Hallo ihr Süßen!
Es ist mal wieder so weit. Ich hoffe, ihr nehmt es mir nicht allzu übel, dass es diesmal etwas länger gedauert hat, aber ich habe 3 gute Gründe: 1. Das Kapitel ist diesmal etwas länger (was euch ja freuen dürfte), 2. Ich hatte richtig viel Stress in der Schule und 3. Ich habe letzte Woche mit praktischer Fahrschule angefangen und fahre 2 Tage die Woche und bin danach total alle...

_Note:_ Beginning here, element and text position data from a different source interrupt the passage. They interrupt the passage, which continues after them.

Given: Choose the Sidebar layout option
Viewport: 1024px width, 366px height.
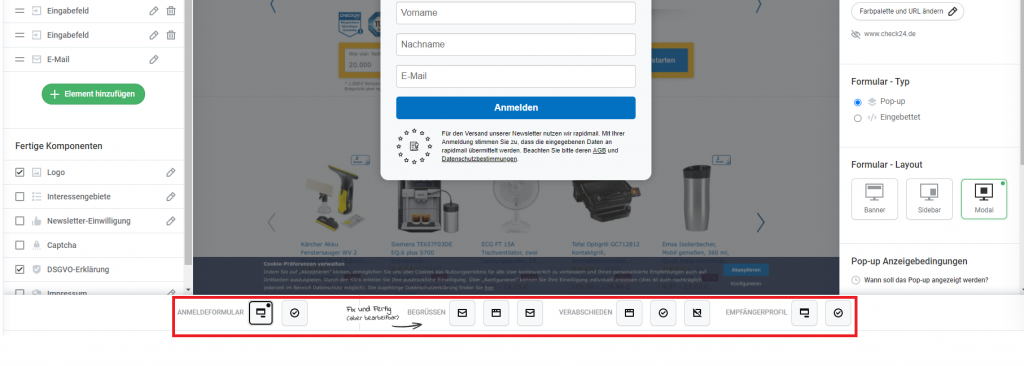Looking at the screenshot, I should pyautogui.click(x=929, y=199).
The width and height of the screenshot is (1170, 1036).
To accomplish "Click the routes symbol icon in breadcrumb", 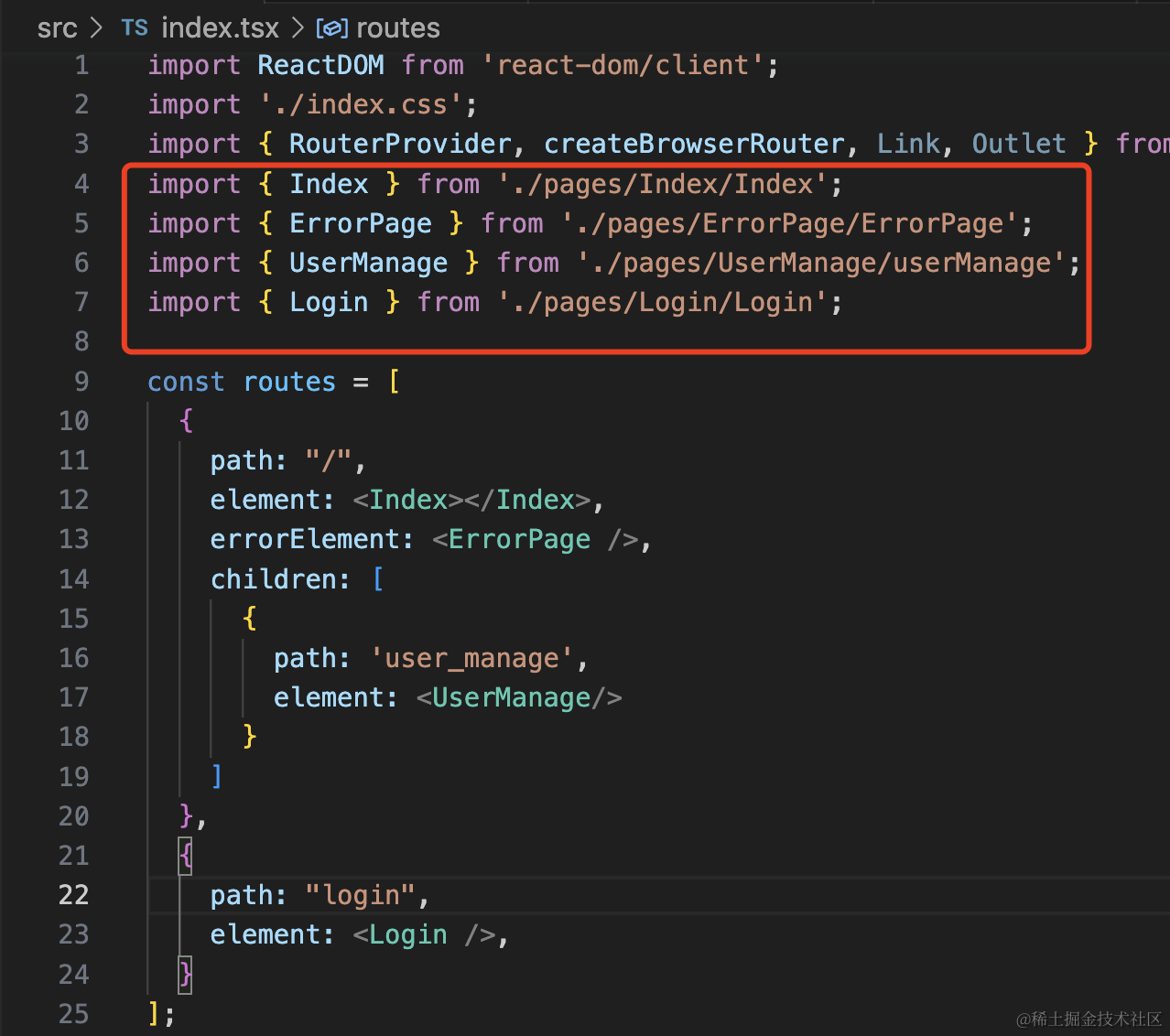I will click(x=330, y=28).
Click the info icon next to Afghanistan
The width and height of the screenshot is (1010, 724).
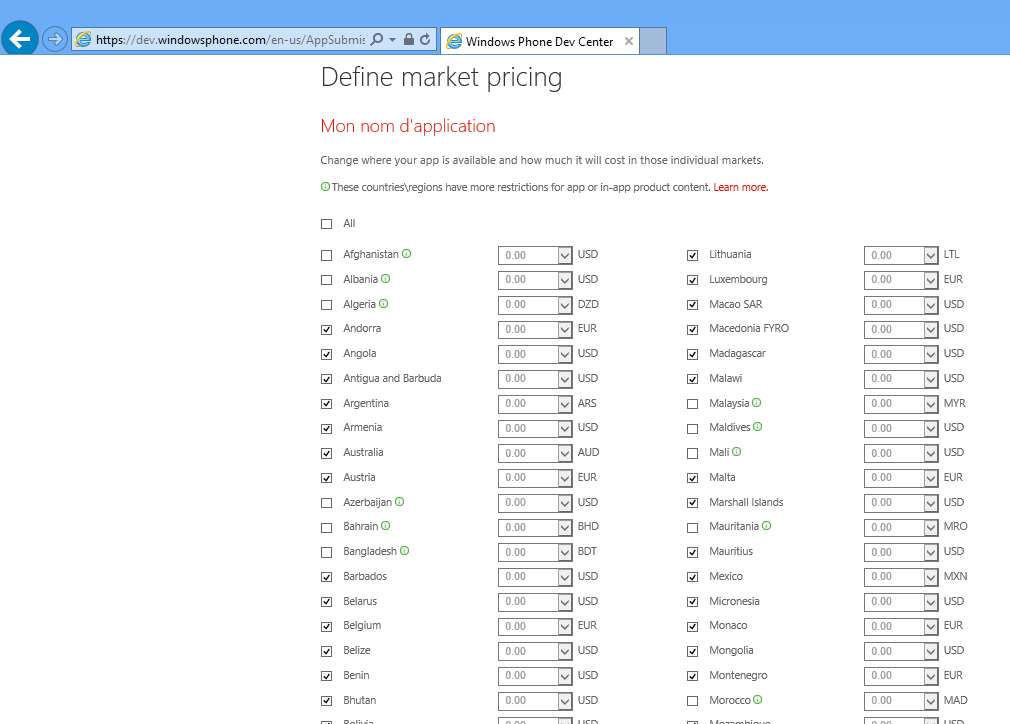407,254
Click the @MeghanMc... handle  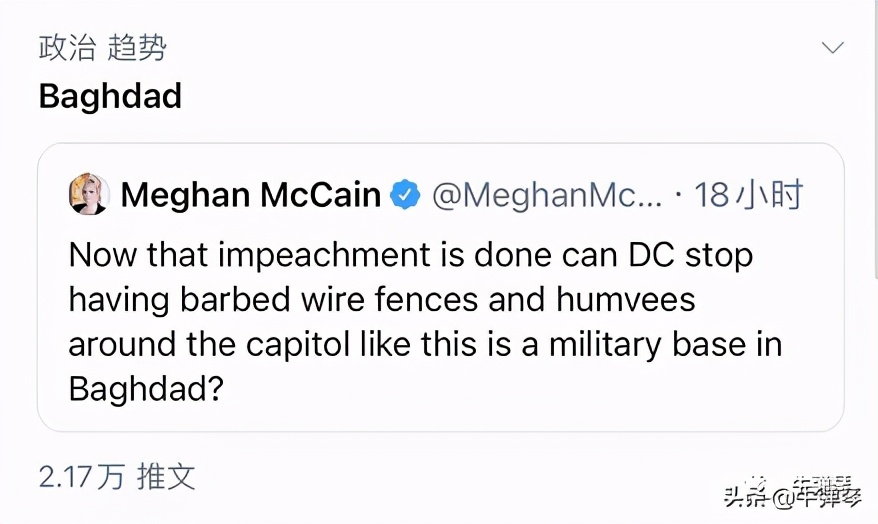[547, 195]
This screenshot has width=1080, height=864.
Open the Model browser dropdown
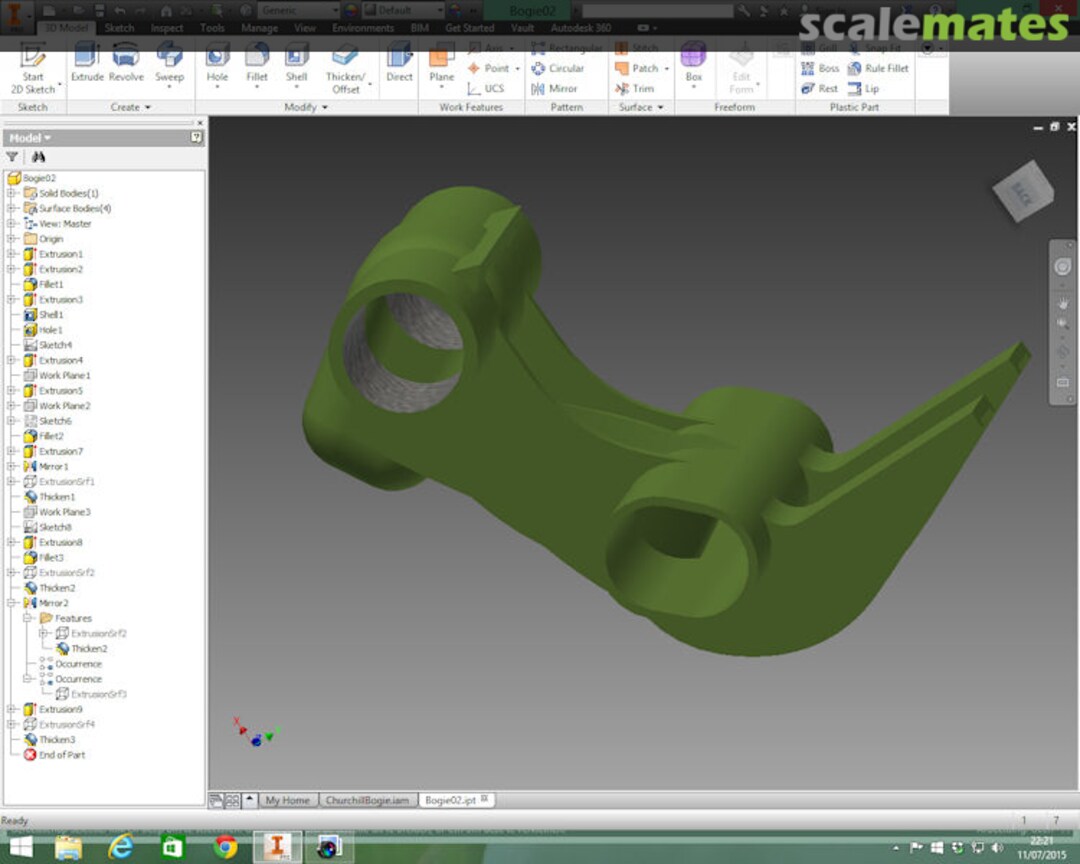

Jedenfalls danke ich den lieben Reviewern. Ich hoffe, das geht im Laufe der Story so weiter. Istalindar und ich freuen uns natürlich, dass euch die Story schon so gut gefällt, denn wir hatten da beide so unsere Bedenken. Also, danke an: Mordred Malfoy, palin-diamondbow, D.V.G.M.1, junglina, LunaNigra (wie immer ;-) ), Sweet-Teeni (auch wie immer ;-) ), aleksandramalfoy, Cynestra, Hexen-Lady und Celina-HP (danke, dass du zu jedem eins geschrieben hast! war sehr lieb!). Viele von euch haben mich gefragt, ob Draco wieder kommt und wer der geheimnisvolle Typ ist. Leute, ganz ehrlich, wenn ich das jetzt schon verraten würde, dann wär's doch nur noch halb so spannend, oder? Also kriegt ihr das noch früh genug raus.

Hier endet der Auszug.